Code. LIVECEBELCH V5 Score is 63.97Exceeding the same wide peers and high open models (eg,> QWEN35B-A22B in 56.64). In scicode, k2 think 39.2 / 12.0 (Sub / main), tracking the best programs open with the accuracy of the lower problem.
Science. GPQA-Diamond reaches 71.08; Respectable 9.95. The model is not just a math technician: It always contains all information-free information.




Important numbers are ignored
- Backbeone: QWEN2.5-32B (open weight), after training with Cot Soft + RLVR (grpo with Beenbird).
- RL data: Guru (~ 92K is encouraging) in all math / code / science / logic / simular / tabrer.
- Indence Scaffold: Plan -the before you think + Bon with reasons; Short consequences (eg, -11.7% tokens in Omni-Hard) with high accuracy.
- Target target: ~2,000 Tok / S In cerebras wse in thought testing.
- Micro-AVG: 67.99 (Aim'24 90.83Aieme'25 81.24Hmmt'25 73.75Omnyi-Hard 60.73).
- Code / Science: LCBV5 63.97; Scicode 39.2 / 12.0; GPQA-D 71.08; Wilderness 9.95.
- Safety-4 Macro: 0.75 (0.83 refusal, tested. Clothing 0.89, cybersecurity 0.56, jailbreak 0.72).
Summary
K2 think show that Mixed training of post + Hartware + Hargeer-Waare to understand It can shut down a lot of gap into major, relating to relation. In 32b, it is carefully busting and serving; with a plan-before thinking and bon-win-venifiers, it is controlling the budget of[Line;Withconsiderabledecorationsinawifer-scalehardwarereaches~ 2K Tok / S per application. K2 Think of the presentation as completely open program-Weight, Training Data, Shipping Code, and Code for Use Time.

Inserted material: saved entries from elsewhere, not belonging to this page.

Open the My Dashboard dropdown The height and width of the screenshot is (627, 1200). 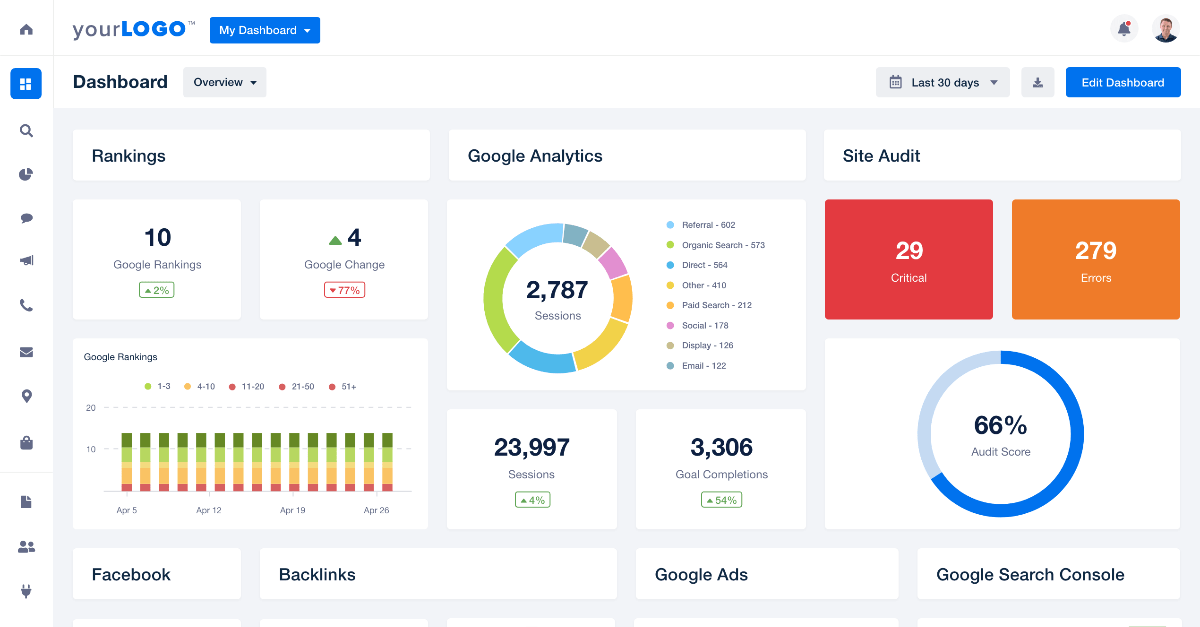pyautogui.click(x=264, y=30)
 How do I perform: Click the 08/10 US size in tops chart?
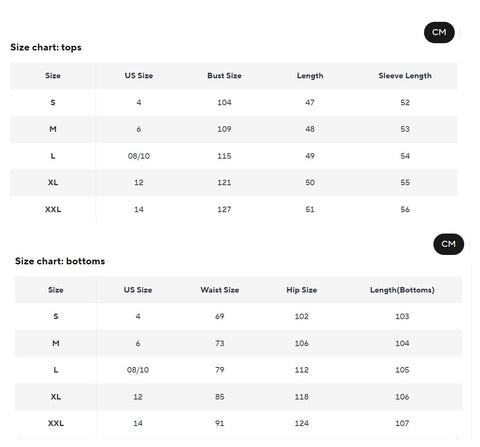[x=139, y=156]
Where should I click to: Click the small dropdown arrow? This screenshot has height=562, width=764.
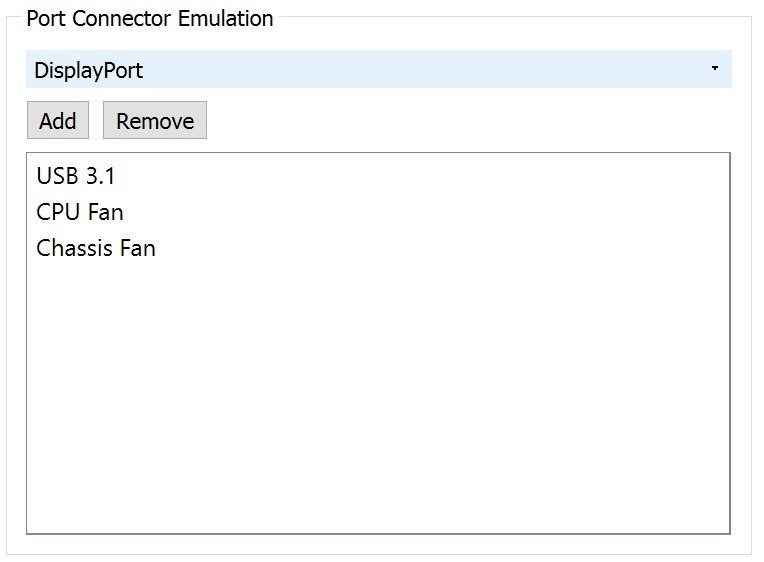[714, 69]
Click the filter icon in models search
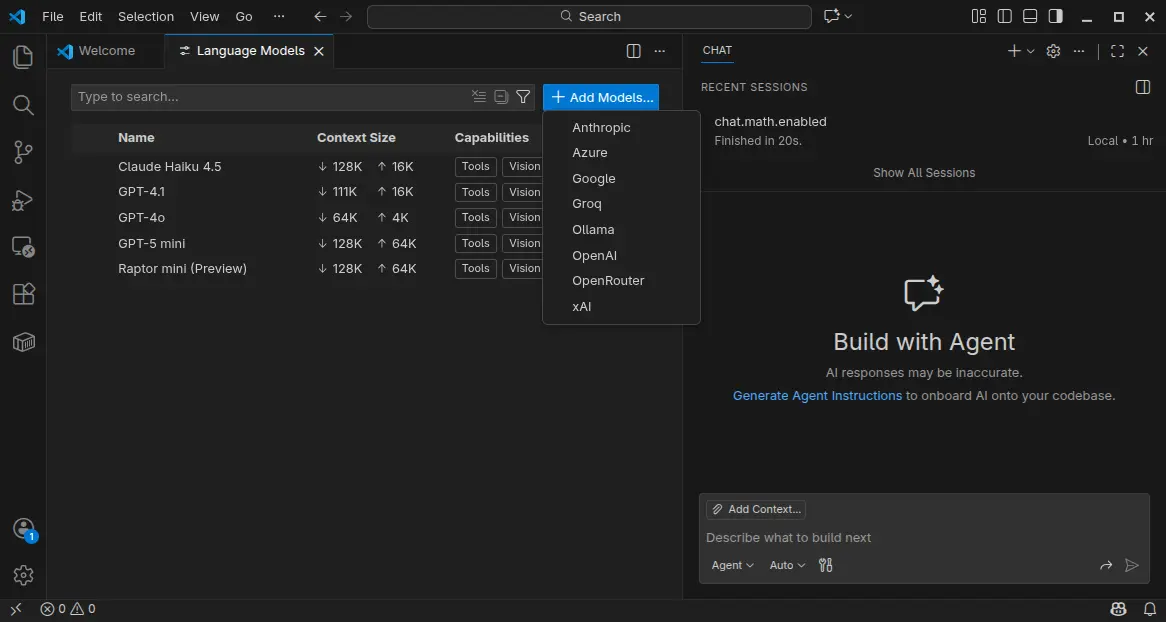Screen dimensions: 1166x622 523,97
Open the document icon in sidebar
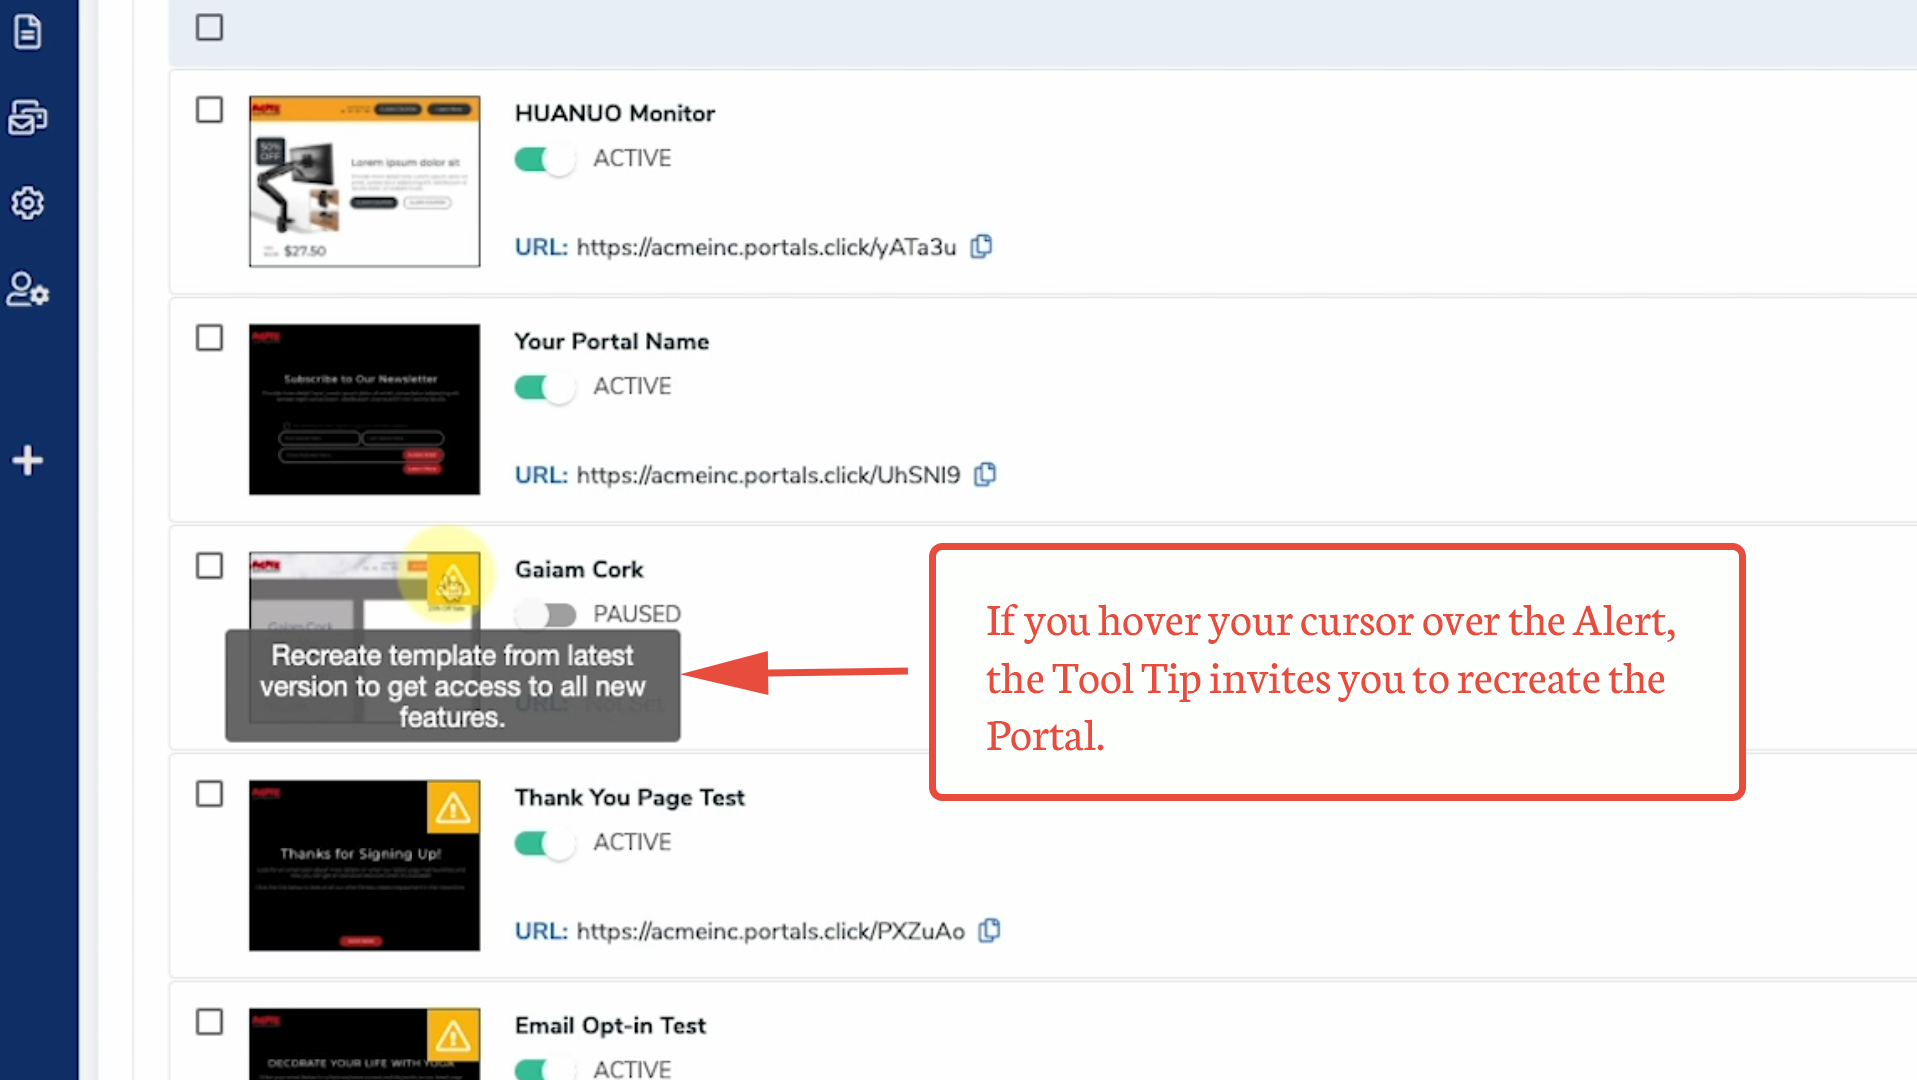The width and height of the screenshot is (1917, 1080). pos(28,32)
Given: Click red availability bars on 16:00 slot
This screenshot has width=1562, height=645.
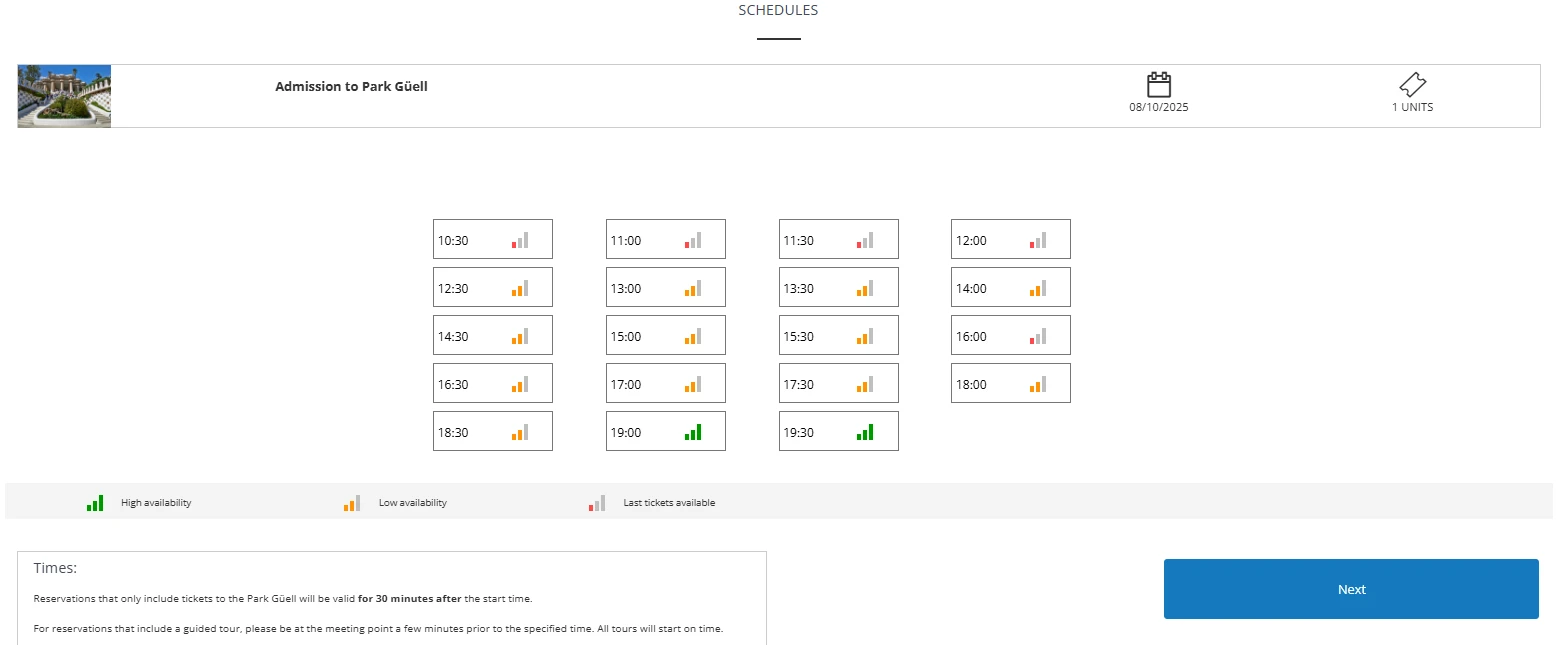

Look Paper, Model in the face of face, GitHub and direct access. Feel free to look our GITHUB page for tutorials, codes and letters of writing. Also, feel free to follow it Sane and don't forget to join ours 100K + ml subreddit Then sign up for Our newspaper.
Asphazzaq is a Markteach Media Inc. According to a View Business and Developer, Asifi is committed to integrating a good social intelligence. His latest attempt is launched by the launch of the chemistrylife plan for an intelligence, MarktechPost, a devastating intimate practice of a machine learning and deep learning issues that are clearly and easily understood. The platform is adhering to more than two million moon visits, indicating its popularity between the audience.